Researchers from University of Manchester have found how colors impact body’s internal clock in animals. This has an effect on animal’s physiology and they will adjust their behavior accordingly.
Researchers stated that the intensity of light, which is known as irradiance, changes with the rising and setting of the sun. There are also slight differences in the character of the light’s color, with light at twilight hours being bluer than during daylight hours. These colors as well the intensity of light lets the brains know what time of day or night it is.
Timothy Brown, researcher at the Faculty of Life Sciences at the University of Manchester, and the lead author of the study, said, “This is the first time that we’ve been able to test the theory that color affects the body clock in any mammal.”
For their study, the researchers exposed mice to different visual stimuli while the researchers recorded the electrical activity in the area of their brains that serves as the biological clock. They found that a significant portion of neurons in that region proved more sensitive to alterations of color. This happened particularly between yellow and blue, compared to changes in intensity.

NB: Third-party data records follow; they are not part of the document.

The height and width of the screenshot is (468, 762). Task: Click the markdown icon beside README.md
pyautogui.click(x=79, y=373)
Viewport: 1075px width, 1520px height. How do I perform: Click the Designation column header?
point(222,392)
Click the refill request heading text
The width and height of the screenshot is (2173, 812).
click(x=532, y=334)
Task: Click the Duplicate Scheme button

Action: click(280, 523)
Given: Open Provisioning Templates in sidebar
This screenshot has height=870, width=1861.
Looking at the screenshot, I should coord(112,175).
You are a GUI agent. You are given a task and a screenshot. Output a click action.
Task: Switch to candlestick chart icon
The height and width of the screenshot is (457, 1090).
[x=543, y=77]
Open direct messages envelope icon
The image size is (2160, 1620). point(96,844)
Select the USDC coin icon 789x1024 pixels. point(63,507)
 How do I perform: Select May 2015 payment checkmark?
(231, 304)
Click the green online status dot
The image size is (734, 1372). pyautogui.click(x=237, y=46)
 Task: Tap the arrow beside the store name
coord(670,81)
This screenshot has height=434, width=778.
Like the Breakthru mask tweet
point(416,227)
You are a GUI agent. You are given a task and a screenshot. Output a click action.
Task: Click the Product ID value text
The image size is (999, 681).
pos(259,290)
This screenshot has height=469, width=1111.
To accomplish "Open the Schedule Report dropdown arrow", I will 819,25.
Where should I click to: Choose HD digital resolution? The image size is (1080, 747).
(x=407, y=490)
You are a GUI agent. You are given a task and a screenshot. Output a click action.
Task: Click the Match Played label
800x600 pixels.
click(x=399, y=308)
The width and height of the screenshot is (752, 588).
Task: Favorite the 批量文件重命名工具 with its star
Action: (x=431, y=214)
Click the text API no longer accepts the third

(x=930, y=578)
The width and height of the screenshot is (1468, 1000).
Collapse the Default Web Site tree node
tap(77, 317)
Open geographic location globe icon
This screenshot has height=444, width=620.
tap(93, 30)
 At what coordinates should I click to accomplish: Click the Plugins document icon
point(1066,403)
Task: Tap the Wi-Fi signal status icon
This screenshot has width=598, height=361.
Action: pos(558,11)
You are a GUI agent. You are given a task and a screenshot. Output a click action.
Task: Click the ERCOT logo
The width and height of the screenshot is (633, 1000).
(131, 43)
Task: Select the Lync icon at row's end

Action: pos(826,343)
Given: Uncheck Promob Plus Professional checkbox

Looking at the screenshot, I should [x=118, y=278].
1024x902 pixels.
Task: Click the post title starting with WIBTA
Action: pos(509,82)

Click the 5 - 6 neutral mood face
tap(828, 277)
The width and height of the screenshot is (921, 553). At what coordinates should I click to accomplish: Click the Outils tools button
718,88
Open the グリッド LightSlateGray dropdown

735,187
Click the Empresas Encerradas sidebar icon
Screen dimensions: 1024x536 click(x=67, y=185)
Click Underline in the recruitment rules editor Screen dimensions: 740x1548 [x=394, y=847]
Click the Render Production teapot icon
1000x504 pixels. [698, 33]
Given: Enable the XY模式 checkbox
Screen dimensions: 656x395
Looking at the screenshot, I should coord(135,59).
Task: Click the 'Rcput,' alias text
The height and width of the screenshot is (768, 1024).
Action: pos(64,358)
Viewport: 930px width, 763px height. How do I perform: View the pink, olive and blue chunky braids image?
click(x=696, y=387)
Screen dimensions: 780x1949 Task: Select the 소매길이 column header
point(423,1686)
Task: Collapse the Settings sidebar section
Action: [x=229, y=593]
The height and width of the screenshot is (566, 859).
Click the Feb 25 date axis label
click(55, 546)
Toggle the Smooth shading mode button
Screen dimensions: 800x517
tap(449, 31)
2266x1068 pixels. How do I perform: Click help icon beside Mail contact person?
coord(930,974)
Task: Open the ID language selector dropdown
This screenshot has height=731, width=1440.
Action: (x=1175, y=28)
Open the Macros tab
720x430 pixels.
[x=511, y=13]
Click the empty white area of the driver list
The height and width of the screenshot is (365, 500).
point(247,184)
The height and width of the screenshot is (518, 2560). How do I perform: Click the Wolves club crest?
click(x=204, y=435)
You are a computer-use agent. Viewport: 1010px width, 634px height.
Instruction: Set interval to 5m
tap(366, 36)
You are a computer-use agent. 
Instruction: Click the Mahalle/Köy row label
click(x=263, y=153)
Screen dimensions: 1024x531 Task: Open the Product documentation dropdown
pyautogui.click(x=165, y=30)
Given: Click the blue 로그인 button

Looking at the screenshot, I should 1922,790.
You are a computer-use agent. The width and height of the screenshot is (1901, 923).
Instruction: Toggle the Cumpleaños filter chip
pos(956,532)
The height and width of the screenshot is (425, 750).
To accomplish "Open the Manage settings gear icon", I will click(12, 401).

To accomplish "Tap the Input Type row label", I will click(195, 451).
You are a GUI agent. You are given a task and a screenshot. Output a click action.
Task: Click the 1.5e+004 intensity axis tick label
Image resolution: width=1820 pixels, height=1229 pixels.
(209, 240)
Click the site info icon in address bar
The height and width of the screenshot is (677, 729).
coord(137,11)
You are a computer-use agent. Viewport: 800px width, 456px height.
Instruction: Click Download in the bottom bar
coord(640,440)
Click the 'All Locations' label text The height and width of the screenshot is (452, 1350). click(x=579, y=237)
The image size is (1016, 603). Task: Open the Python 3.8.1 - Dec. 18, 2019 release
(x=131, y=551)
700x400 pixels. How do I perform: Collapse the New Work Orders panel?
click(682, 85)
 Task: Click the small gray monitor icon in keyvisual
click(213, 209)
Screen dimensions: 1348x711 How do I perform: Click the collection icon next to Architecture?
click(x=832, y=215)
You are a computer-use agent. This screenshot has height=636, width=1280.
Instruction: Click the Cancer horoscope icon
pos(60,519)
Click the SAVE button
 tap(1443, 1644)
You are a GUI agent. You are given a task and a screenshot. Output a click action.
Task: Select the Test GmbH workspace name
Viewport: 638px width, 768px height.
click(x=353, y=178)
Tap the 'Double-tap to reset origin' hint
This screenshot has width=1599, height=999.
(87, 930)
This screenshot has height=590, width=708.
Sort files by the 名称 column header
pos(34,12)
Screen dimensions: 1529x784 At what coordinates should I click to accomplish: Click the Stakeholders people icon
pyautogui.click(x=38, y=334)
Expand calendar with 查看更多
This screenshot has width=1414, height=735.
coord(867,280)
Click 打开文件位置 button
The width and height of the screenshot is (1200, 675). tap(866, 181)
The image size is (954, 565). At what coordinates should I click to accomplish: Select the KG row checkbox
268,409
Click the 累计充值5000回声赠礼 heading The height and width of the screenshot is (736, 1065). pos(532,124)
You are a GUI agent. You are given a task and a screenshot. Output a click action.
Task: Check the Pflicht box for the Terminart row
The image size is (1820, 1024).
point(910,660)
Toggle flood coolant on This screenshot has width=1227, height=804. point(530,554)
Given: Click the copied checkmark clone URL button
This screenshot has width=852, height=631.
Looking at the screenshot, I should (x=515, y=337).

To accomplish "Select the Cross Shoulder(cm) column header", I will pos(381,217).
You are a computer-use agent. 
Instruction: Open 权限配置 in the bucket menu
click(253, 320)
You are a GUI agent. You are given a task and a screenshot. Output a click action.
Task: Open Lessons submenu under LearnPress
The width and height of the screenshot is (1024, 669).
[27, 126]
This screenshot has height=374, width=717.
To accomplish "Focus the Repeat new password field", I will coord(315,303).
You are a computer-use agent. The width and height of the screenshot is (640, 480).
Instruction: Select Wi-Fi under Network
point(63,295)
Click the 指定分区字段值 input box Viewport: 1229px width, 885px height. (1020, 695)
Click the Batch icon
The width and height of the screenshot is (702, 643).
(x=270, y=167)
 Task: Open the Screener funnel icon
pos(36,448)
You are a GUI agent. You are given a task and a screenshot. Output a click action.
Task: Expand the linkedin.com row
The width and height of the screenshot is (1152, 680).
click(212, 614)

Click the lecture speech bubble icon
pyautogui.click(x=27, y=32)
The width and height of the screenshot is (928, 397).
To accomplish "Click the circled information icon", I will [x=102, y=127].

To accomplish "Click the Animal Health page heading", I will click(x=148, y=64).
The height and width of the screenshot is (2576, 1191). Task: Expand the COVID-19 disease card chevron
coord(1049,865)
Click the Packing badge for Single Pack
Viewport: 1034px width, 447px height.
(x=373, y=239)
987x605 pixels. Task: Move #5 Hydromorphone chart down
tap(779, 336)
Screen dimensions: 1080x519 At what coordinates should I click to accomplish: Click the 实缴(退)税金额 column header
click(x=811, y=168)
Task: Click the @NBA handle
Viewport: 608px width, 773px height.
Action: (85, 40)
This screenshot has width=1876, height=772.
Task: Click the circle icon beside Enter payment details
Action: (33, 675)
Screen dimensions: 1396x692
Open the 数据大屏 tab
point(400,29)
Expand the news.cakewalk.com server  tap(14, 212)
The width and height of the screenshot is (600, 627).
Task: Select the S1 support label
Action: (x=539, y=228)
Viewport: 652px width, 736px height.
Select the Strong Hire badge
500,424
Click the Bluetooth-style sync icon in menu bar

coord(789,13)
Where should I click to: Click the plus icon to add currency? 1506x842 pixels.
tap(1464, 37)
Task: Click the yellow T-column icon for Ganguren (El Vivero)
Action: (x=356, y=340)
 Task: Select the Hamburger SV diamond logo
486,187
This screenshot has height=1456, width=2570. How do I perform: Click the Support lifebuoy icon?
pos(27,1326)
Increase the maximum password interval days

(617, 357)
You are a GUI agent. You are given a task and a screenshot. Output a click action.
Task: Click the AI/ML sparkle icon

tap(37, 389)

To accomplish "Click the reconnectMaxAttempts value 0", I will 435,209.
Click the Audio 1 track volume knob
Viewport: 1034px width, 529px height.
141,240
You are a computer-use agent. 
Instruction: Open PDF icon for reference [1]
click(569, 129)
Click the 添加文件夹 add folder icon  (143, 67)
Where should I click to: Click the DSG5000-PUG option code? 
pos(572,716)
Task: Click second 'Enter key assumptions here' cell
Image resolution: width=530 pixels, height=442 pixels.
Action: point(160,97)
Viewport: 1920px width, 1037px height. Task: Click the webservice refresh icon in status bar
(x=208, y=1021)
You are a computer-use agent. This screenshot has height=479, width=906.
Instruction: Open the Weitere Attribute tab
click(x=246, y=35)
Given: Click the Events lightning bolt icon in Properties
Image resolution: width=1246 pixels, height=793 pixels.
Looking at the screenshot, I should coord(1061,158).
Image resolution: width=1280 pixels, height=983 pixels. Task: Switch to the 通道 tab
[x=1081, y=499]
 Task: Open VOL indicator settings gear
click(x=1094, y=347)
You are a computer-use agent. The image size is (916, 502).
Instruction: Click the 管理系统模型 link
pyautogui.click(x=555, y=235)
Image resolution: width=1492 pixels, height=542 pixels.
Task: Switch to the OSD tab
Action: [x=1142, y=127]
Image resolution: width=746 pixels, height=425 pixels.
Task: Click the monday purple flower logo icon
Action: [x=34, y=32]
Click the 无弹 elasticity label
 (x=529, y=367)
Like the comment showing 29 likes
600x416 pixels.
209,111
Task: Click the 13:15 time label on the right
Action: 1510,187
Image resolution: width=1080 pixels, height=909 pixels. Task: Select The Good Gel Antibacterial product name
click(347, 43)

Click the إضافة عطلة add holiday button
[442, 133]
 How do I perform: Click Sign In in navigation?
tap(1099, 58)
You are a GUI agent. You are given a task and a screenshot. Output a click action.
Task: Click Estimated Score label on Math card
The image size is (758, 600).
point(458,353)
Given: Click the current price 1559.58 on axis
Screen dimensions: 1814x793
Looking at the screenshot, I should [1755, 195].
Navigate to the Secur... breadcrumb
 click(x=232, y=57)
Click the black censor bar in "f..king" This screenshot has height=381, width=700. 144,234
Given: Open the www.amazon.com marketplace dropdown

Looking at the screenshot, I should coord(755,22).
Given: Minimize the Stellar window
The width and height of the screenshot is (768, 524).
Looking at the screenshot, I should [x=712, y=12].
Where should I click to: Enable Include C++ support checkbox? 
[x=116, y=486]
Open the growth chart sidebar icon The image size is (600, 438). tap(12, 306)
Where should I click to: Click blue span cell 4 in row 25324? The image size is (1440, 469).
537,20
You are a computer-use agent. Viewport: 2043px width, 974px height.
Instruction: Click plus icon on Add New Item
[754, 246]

The researchers then repeated the experiment using artificial light in which only the intensity, not the color, was cycled. They found that the mice, which are normally nocturnal animals who would become active only after dusk, became active well before then, suggesting their body clocks weren’t properly matched to the day-night cycle.
“Our study has revealed a new sensory mechanism for estimating time of day likely found in all mammals capable of color vision. What’s exciting about our research is that the same findings can be applied to humans. In theory, color could be used to manipulate our clock, which could be useful for shift workers or travelers wanting to minimize jet lag.”
The findings were published in the journal PLOS Biology.